Abe’s LDP, which swept to power in elections last month, has proposed establishing a fund run by the Bank of Japan, the Ministry of Finance and private investors to buy foreign bonds. He announced Jan. 11 a 10.3 trillion yen stimulus plan including about 3.8 trillion yen for disaster prevention and reconstruction, aimed at boosting gross domestic product by about 2 percentage points and creating about 600,000 jobs.

‘Bazooka Strategy’

The election handed the LDP a political mandate to follow through on its bond-purchase plan, George Goncalves, the head of interest-rate strategy at Nomura Securities International, one of 21 primary dealers that trade with the Fed, said in a Jan. 8 telephone interview from New York. “It’s a quantum leap from doing central bank easing in local markets to foreign markets.”

Details of the bond fund weren’t announced.
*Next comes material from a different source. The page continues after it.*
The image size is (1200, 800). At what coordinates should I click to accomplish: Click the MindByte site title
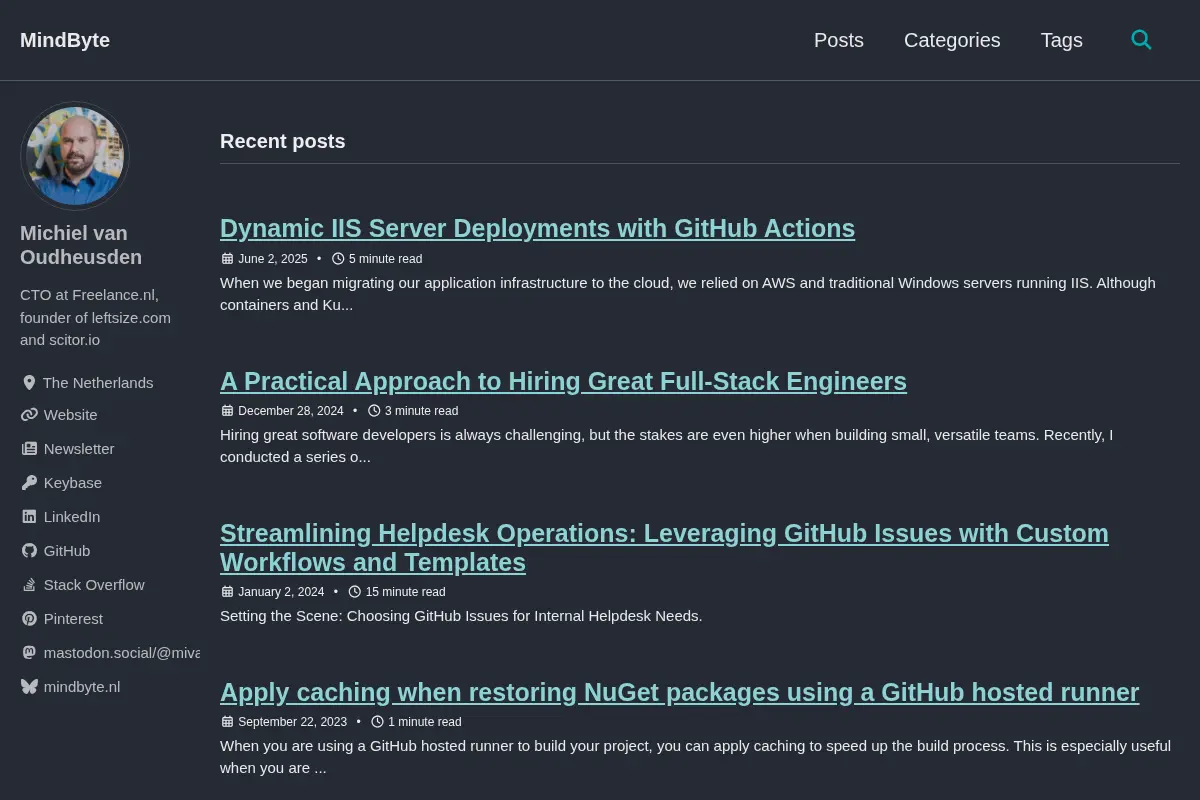(65, 40)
It might be targeted at a variety of assets including Treasuries, though the whole amount may not even be deployed, according to Yunosuke Ikeda, the head of foreign-exchange strategy at Nomura in Tokyo.

“It’s the bazooka strategy,” Tokyo-based Ikeda said in a telephone interview on Jan. 10. “In order to have an impact on the dollar-yen market, the size needs to be very big.”

The yen may weaken to about 95 per dollar, Iwata, the president of the Japan Center for Economic Research, said at a forum in Tokyo on Jan. 11. The currency traded at 89.23 against its U.S. counterpart, having earlier fallen to 89.67, a level not seen since June 2010.

Buying Treasuries

In an October report, Iwata said that a 50 trillion yen fund would enable the BOJ to purchase foreign bonds to rein in the yen.

The fund could be twice that size or more as “there’s no upper limit,” said Masaaki Kanno, the chief Japan economist for JPMorgan and a former BOJ official. Abe can hold off on unveiling a large plan now until the next time the currency starts to appreciate, Kanno said by telephone Jan. 11.

Whatever the foreign bond fund’s amount, more than half will probably be funneled into Treasuries because they are the most easily-traded securities, Yoshiyuki Suzuki, the head of fixed-income in Tokyo at Fukoku Mutual Life Insurance Co., which has about $64.8 billion in assets, said on Jan. 8.

Tradable Treasury debt amounted to $11 trillion at the end of 2012, with weekly trading volume in the securities among 21 primary dealers averaging $521.4 billion, Fed data show.

Japanese Finance Minister Taro Aso said last week that his nation will buy bonds issued by the European Stability Mechanism to weaken the yen. The nation hasn’t decided on the amount, he said.